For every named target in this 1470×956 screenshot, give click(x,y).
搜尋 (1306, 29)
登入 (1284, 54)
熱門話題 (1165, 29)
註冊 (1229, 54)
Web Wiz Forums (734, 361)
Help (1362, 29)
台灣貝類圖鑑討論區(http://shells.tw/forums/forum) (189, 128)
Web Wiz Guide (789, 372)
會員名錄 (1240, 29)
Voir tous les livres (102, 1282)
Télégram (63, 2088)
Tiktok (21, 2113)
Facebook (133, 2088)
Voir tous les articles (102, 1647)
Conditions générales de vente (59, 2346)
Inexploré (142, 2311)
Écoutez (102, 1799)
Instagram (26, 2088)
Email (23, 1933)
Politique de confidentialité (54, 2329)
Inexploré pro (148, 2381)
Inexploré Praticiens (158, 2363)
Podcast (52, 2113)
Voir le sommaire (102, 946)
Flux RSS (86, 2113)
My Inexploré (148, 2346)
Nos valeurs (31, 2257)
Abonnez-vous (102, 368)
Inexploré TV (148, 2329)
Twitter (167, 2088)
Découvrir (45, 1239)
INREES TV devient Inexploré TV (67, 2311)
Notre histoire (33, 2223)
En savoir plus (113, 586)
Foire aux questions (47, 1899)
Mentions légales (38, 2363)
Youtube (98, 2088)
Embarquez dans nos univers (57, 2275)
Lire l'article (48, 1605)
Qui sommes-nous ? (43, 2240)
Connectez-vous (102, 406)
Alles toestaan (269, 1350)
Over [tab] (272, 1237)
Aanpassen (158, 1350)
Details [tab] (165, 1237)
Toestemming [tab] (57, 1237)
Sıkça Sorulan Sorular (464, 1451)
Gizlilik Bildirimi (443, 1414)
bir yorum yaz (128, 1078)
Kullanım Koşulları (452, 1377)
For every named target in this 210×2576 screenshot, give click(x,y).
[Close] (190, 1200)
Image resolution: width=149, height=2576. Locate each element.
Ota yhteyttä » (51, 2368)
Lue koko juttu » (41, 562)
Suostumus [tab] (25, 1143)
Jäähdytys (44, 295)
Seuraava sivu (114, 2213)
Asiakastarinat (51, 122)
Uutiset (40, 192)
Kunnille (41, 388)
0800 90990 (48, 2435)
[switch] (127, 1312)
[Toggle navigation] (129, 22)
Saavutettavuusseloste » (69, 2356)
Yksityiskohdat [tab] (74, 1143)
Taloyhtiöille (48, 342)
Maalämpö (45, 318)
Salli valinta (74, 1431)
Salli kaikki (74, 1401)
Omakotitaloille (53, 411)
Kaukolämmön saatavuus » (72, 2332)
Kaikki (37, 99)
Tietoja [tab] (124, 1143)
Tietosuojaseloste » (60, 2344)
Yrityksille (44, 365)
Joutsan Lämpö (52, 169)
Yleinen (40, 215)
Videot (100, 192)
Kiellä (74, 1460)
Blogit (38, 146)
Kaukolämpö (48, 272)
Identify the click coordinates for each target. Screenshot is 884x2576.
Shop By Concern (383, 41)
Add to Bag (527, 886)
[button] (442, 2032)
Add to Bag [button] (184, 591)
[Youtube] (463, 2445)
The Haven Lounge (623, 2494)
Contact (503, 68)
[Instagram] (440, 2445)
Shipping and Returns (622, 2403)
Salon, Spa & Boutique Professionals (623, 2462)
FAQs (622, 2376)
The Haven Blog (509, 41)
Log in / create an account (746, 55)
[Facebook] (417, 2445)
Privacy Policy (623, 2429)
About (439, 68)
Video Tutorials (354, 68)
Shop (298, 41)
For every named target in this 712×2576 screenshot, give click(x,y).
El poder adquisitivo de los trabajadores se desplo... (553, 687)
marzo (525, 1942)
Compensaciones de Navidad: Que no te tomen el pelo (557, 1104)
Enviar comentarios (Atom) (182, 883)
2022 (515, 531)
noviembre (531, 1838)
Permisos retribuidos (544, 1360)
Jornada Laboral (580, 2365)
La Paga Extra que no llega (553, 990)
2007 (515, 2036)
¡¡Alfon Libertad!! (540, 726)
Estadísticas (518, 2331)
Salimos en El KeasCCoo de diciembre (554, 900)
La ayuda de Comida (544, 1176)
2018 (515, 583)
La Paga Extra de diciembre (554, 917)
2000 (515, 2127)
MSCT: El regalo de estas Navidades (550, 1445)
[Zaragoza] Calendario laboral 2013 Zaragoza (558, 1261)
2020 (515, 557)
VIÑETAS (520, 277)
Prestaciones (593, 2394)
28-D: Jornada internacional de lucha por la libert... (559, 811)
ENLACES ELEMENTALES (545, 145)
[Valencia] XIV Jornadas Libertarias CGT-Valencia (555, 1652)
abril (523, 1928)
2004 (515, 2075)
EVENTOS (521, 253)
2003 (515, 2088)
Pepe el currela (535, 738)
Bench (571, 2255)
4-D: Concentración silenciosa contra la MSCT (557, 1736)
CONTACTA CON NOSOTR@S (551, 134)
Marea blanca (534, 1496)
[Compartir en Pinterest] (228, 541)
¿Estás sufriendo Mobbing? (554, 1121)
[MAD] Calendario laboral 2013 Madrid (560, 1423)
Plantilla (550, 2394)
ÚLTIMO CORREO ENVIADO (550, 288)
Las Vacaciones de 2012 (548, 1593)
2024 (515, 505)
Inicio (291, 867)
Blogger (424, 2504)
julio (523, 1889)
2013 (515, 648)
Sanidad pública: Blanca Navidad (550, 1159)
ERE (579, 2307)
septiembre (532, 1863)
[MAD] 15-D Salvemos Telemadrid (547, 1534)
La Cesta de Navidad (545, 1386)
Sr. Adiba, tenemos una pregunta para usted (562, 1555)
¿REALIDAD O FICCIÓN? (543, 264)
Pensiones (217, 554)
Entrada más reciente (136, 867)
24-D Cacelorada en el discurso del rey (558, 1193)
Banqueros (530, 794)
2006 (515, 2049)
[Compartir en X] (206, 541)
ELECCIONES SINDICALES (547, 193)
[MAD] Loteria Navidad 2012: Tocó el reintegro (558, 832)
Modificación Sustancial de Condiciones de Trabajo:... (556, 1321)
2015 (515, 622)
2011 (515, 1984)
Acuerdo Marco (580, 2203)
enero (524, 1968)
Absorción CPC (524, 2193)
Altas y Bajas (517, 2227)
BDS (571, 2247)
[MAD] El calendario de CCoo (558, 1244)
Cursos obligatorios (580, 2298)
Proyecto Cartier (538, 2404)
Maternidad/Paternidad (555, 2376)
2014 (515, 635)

:::::

Output all of the data in full, exactly as given.

Task solution:
For every named target in this 1470×956 screenshot, give click(x,y).
搜尋 (1306, 29)
登入 (1284, 54)
熱門話題 (1165, 29)
註冊 (1229, 54)
Web Wiz Forums (734, 361)
Help (1362, 29)
台灣貝類圖鑑討論區(http://shells.tw/forums/forum) (189, 128)
Web Wiz Guide (789, 372)
會員名錄 (1240, 29)
Voir tous les livres (102, 1282)
Télégram (63, 2088)
Tiktok (21, 2113)
Facebook (133, 2088)
Voir tous les articles (102, 1647)
Conditions générales de vente (59, 2346)
Inexploré (142, 2311)
Écoutez (102, 1799)
Instagram (26, 2088)
Email (23, 1933)
Politique de confidentialité (54, 2329)
Inexploré pro (148, 2381)
Inexploré Praticiens (158, 2363)
Podcast (52, 2113)
Voir le sommaire (102, 946)
Flux RSS (86, 2113)
My Inexploré (148, 2346)
Nos valeurs (31, 2257)
Abonnez-vous (102, 368)
Inexploré TV (148, 2329)
Twitter (167, 2088)
Découvrir (45, 1239)
INREES TV devient Inexploré TV (67, 2311)
Notre histoire (33, 2223)
En savoir plus (113, 586)
Foire aux questions (47, 1899)
Mentions légales (38, 2363)
Youtube (98, 2088)
Embarquez dans nos univers (57, 2275)
Lire l'article (48, 1605)
Qui sommes-nous ? (43, 2240)
Connectez-vous (102, 406)
Alles toestaan (269, 1350)
Over [tab] (272, 1237)
Aanpassen (158, 1350)
Details [tab] (165, 1237)
Toestemming [tab] (57, 1237)
Sıkça Sorulan Sorular (464, 1451)
Gizlilik Bildirimi (443, 1414)
bir yorum yaz (128, 1078)
Kullanım Koşulları (452, 1377)
For every named target in this 210×2576 screenshot, give click(x,y).
[Close] (190, 1200)
Image resolution: width=149, height=2576. Locate each element.
Ota yhteyttä » (51, 2368)
Lue koko juttu » (41, 562)
Suostumus [tab] (25, 1143)
Jäähdytys (44, 295)
Seuraava sivu (114, 2213)
Asiakastarinat (51, 122)
Uutiset (40, 192)
Kunnille (41, 388)
0800 90990 (48, 2435)
[switch] (127, 1312)
[Toggle navigation] (129, 22)
Saavutettavuusseloste » (69, 2356)
Yksityiskohdat [tab] (74, 1143)
Taloyhtiöille (48, 342)
Maalämpö (45, 318)
Salli valinta (74, 1431)
Salli kaikki (74, 1401)
Omakotitaloille (53, 411)
Kaukolämmön saatavuus » (72, 2332)
Kaikki (37, 99)
Tietoja [tab] (124, 1143)
Tietosuojaseloste » (60, 2344)
Yrityksille (44, 365)
Joutsan Lämpö (52, 169)
Yleinen (40, 215)
Videot (100, 192)
Kiellä (74, 1460)
Blogit (38, 146)
Kaukolämpö (48, 272)
Identify the click coordinates for each target. Screenshot is 884x2576.
Shop By Concern (383, 41)
Add to Bag (527, 886)
[button] (442, 2032)
Add to Bag [button] (184, 591)
[Youtube] (463, 2445)
The Haven Lounge (623, 2494)
Contact (503, 68)
[Instagram] (440, 2445)
Shipping and Returns (622, 2403)
Salon, Spa & Boutique Professionals (623, 2462)
FAQs (622, 2376)
The Haven Blog (509, 41)
Log in / create an account (746, 55)
[Facebook] (417, 2445)
Privacy Policy (623, 2429)
About (439, 68)
Video Tutorials (354, 68)
Shop (298, 41)
For every named target in this 712×2576 screenshot, give click(x,y).
El poder adquisitivo de los trabajadores se desplo... (553, 687)
marzo (525, 1942)
Compensaciones de Navidad: Que no te tomen el pelo (557, 1104)
Enviar comentarios (Atom) (182, 883)
2022 (515, 531)
noviembre (531, 1838)
Permisos retribuidos (544, 1360)
Jornada Laboral (580, 2365)
La Paga Extra que no llega (553, 990)
2007 (515, 2036)
¡¡Alfon Libertad!! (540, 726)
Estadísticas (518, 2331)
Salimos en El KeasCCoo de diciembre (554, 900)
La ayuda de Comida (544, 1176)
2018 (515, 583)
La Paga Extra de diciembre (554, 917)
2000 (515, 2127)
MSCT: El regalo de estas Navidades (550, 1445)
[Zaragoza] Calendario laboral 2013 Zaragoza (558, 1261)
2020 (515, 557)
VIÑETAS (520, 277)
Prestaciones (593, 2394)
28-D: Jornada internacional de lucha por la libert... (559, 811)
ENLACES ELEMENTALES (545, 145)
[Valencia] XIV Jornadas Libertarias CGT-Valencia (555, 1652)
abril (523, 1928)
2004 (515, 2075)
EVENTOS (521, 253)
2003 (515, 2088)
Pepe el currela (535, 738)
Bench (571, 2255)
4-D: Concentración silenciosa contra la MSCT (557, 1736)
CONTACTA CON NOSOTR@S (551, 134)
Marea blanca (534, 1496)
[Compartir en Pinterest] (228, 541)
¿Estás sufriendo Mobbing? (554, 1121)
[MAD] Calendario laboral 2013 Madrid (560, 1423)
Plantilla (550, 2394)
ÚLTIMO CORREO ENVIADO (550, 288)
Las Vacaciones de 2012 (548, 1593)
2024 (515, 505)
Inicio (291, 867)
Blogger (424, 2504)
julio (523, 1889)
2013 (515, 648)
Sanidad pública: Blanca Navidad (550, 1159)
ERE (579, 2307)
septiembre (532, 1863)
[MAD] 15-D Salvemos Telemadrid (547, 1534)
La Cesta de Navidad (545, 1386)
Sr. Adiba, tenemos una pregunta para usted (562, 1555)
¿REALIDAD O FICCIÓN? (543, 264)
Pensiones (217, 554)
Entrada más reciente (136, 867)
24-D Cacelorada en el discurso del rey (558, 1193)
Banqueros (530, 794)
2006 (515, 2049)
[Compartir en X] (206, 541)
ELECCIONES SINDICALES (547, 193)
[MAD] Loteria Navidad 2012: Tocó el reintegro (558, 832)
Modificación Sustancial de Condiciones de Trabajo:... (556, 1321)
2015 (515, 622)
2011 (515, 1984)
Acuerdo Marco (580, 2203)
enero (524, 1968)
Absorción CPC (524, 2193)
Altas y Bajas (517, 2227)
BDS (571, 2247)
[MAD] El calendario de CCoo (558, 1244)
Cursos obligatorios (580, 2298)
Proyecto Cartier (538, 2404)
Maternidad/Paternidad (555, 2376)
2014 (515, 635)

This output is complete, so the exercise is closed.